Cómo llevar una vida normal
También es desgraciadamente muy complejo par los ciudadanos sobrellevar una vida relativamente normal con esta presión encima. Una parte del objetivo del Gobierno chino consiste en crear la paranoia de que cada movimiento está rastreado. De ahí falta poco para saltar a cada pensamiento. Los uigures además deben usar el móvil también para seguir directrices nacionalistas y aprobar comentarios de líderes del Gobierno. Deben ser activamente favorables al gobierno.

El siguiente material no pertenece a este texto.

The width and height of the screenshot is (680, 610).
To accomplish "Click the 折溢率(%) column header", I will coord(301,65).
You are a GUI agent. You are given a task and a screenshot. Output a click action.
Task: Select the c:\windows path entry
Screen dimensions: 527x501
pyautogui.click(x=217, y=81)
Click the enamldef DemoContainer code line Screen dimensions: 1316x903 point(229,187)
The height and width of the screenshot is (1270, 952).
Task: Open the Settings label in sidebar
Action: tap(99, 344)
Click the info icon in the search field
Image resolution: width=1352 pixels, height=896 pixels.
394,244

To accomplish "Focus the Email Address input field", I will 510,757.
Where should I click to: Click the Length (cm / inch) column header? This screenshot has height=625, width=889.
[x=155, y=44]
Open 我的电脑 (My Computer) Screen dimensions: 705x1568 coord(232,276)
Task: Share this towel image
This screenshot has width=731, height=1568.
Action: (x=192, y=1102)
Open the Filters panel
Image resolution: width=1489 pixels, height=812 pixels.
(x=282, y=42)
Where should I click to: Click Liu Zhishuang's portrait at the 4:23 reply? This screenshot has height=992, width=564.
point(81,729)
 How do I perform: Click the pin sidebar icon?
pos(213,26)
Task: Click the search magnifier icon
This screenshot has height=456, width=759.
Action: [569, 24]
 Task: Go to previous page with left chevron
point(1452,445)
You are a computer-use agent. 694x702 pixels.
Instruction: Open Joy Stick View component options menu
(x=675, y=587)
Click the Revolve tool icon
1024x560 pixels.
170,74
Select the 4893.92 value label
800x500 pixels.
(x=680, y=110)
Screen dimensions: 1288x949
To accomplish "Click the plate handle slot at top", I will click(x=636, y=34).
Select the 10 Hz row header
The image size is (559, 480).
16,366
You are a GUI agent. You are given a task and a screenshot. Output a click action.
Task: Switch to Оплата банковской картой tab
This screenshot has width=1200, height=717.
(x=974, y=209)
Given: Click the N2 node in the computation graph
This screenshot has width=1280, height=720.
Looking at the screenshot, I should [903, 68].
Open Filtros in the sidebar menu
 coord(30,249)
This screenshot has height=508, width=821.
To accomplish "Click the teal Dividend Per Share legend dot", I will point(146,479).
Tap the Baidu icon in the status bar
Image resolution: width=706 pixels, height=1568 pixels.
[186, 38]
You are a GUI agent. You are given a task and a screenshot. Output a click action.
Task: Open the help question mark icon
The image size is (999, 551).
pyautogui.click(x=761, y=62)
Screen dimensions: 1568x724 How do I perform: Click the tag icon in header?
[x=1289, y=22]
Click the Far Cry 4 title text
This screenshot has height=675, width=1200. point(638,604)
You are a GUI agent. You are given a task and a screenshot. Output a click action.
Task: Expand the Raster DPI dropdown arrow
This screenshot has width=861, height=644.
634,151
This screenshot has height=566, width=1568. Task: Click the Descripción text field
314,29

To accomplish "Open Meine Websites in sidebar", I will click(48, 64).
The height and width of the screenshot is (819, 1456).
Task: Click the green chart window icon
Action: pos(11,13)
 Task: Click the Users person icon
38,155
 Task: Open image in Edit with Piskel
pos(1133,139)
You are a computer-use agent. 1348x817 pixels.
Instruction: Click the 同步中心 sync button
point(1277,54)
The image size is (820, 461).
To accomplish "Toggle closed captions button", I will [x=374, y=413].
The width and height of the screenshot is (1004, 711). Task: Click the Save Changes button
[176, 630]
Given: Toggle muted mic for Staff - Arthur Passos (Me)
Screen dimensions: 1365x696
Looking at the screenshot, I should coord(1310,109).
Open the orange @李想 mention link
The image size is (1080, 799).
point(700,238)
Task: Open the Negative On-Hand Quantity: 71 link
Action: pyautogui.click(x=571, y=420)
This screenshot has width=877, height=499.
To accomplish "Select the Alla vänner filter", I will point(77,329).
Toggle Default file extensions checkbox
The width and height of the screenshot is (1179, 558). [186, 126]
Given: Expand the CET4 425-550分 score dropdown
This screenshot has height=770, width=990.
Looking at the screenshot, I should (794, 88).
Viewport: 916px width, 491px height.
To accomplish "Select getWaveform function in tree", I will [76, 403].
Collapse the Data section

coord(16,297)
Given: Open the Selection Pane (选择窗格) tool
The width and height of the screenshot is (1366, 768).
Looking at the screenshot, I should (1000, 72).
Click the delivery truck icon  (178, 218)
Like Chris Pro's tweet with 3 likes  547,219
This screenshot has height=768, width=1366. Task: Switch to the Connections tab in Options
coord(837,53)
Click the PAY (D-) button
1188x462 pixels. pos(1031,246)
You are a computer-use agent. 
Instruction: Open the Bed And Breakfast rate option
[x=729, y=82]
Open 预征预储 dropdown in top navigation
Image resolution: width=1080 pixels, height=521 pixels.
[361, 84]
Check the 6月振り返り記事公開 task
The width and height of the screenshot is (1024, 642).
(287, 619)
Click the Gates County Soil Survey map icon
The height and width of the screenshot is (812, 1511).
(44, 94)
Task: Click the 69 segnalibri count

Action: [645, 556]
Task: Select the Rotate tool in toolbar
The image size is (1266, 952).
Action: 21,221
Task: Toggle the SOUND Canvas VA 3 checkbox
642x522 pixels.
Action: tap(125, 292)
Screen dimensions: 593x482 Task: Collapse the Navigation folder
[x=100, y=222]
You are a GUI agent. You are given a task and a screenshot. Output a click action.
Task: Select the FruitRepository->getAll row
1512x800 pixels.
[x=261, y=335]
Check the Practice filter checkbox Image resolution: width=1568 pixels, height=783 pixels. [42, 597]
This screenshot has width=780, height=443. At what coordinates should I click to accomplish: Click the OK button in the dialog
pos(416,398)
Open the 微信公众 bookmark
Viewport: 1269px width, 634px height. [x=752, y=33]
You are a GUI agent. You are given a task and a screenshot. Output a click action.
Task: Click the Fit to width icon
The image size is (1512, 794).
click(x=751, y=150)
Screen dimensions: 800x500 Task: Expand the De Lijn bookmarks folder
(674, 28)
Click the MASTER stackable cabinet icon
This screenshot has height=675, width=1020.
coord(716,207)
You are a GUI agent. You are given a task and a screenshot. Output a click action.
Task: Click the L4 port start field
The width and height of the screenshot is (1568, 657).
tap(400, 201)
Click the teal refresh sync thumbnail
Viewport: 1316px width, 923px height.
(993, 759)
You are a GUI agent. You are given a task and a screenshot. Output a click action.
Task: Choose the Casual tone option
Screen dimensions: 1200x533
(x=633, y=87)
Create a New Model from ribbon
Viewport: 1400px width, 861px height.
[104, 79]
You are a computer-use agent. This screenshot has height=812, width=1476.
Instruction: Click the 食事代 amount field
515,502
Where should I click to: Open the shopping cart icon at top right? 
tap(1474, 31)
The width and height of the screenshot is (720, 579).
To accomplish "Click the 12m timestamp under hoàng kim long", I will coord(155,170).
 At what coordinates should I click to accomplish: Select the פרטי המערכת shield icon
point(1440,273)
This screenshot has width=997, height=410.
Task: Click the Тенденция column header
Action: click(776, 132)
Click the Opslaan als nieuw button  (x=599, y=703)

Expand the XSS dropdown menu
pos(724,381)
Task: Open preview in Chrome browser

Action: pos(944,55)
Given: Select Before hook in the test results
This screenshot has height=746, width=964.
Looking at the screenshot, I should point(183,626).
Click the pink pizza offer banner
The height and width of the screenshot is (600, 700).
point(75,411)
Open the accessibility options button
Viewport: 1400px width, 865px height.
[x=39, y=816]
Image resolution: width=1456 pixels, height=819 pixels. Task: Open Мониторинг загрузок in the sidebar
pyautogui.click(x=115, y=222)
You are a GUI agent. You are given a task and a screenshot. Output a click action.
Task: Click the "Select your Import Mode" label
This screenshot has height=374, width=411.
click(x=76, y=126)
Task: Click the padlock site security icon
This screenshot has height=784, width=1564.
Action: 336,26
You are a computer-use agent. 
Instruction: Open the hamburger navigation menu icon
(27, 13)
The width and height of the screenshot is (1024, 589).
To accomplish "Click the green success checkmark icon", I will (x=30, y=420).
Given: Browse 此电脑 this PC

“En muchos casos también se les pide que participen en grupos de WeChat orientados hacia la lealtad política. Deben documentar su actividad política. Cada semana deben hacer una cierta cantidad de publicaciones, en grupos públicos o privados. Es una especie de actuación política como forma de mostrar lealtad. Estas son algunas de las formas en que se usan los teléfonos, pero también intentan dejarlos o apagarlos para ir a un parque cerca de casa para tener conversaciones abiertas con amigos o familiares. O a una sauna, porque es un espacio donde no puedes llevar un teléfono. También hay personas han, no musulmanes, que viven en la región, que se oponen a este control. Y ayudan a los uigures a obtener información, les permiten usar sus teléfonos, que no están siendo rastreados igual”, explica Byler, en una pequeña muestra de cómo se mantienen distintos grados de normalidad en pleno control totalitario.
Las empresas tecnológicas que han recibido parte de ese dinero chino sacan obviamente rédito económico de su trabajo. Pero también en forma de datos: poder entrenar un programa a escalas inimaginables: “Para las empresas de tecnología, es una especie de posición en la que todos ganan porque obtienen la inversión y tienen acceso a todos estos datos. Es difícil saber exactamente cuáles son las capacidades de estos sistemas. Obviamente están enviando gente a campos o cárceles por cosas que no son delito. Pero parte de esto parece acelerarse por las demandas o el estrés que se impone a las autoridades locales para detener a las personas. Entonces necesitan encontrar terroristas para demostrar que están haciendo un buen trabajo”, dice.
En el libro Byler explica que también hay empresas estadounidenses que se han aprovechado de algún modo de esta riqueza de programas entrenados con uigures amenazados. Tras la publicación del libro ha tenido reuniones e intercambios con grandes tecnológicas como Google o Microsoft, que han tomado algunas medidas para no contribuir incluso involuntariamente a esta represión.